Subendocardial infarction produces epicardial parasympathetic denervation in canine left ventricle.

Forty dogs underwent anterior descending coronary artery dissection with most having occlusion that was either maintained or reperfused. Study was performed 1-4 days later. Multiple electrodes placed in normal and ischemic zones were used to determine the depth of the epicardial rim overlying a subendocardial infarction. This was done by comparing voltage differential with respect to time (dV/dt) measurements of sequential bipolar electrograms along each needle. By this means, test sites with a rim were documented, and depths of epicardial biopsies for choline acetyltransferase were chosen.

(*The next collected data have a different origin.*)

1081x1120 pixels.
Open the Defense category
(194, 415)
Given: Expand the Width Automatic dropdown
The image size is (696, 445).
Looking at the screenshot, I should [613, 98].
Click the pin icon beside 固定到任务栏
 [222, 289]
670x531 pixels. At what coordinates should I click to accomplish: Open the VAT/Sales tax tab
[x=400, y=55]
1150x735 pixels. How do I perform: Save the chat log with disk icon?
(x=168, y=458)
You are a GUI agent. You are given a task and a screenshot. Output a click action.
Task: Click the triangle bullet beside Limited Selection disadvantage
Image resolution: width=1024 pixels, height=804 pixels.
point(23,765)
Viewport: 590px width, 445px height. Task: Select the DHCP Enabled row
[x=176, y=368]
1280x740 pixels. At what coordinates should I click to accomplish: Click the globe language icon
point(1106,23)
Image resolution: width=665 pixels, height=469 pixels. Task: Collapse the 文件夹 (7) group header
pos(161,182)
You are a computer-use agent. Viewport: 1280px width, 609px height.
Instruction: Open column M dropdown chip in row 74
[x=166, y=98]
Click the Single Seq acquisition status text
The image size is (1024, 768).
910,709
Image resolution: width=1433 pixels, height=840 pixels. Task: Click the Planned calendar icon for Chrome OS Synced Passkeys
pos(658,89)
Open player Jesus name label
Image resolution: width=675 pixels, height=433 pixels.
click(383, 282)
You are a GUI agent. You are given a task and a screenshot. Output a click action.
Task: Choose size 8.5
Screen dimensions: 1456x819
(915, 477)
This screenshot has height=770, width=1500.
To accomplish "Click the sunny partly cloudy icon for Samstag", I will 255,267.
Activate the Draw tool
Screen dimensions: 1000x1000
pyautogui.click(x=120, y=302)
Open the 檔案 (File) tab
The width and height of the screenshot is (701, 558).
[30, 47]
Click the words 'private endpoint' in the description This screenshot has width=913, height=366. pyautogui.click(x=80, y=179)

Epicardial effective refractory period (ERP) responses to vagal nerve stimulation were measured. In sham-operated controls, vagal stimulation prolonged ERP, and choline acetyltransferase activity was equivalent in all sites. In contrast, dogs with all durations of coronary occlusion and various thicknesses of subendocardial infarction had no significant prolongation of ERP limited to rim sites overlying the infarct during vagal nerve stimulation. Corresponding choline acetyltransferase activity was decreased in rim sites compared with remote areas. In addition, dogs given norepinephrine or physostigmine (to potentiate parasympathetic responses) did not demonstrate significant ERP prolongation with vagal stimulation. Infusion of acetylcholine into the distal ligated coronary artery produced dose-dependent prolongation of ERP in sites overlying the infarct. These data taken together support the hypothesis that subendocardial infarction, regardless of its homogeneity or thickness, produces parasympathetic denervation of the overlying epicardial rim.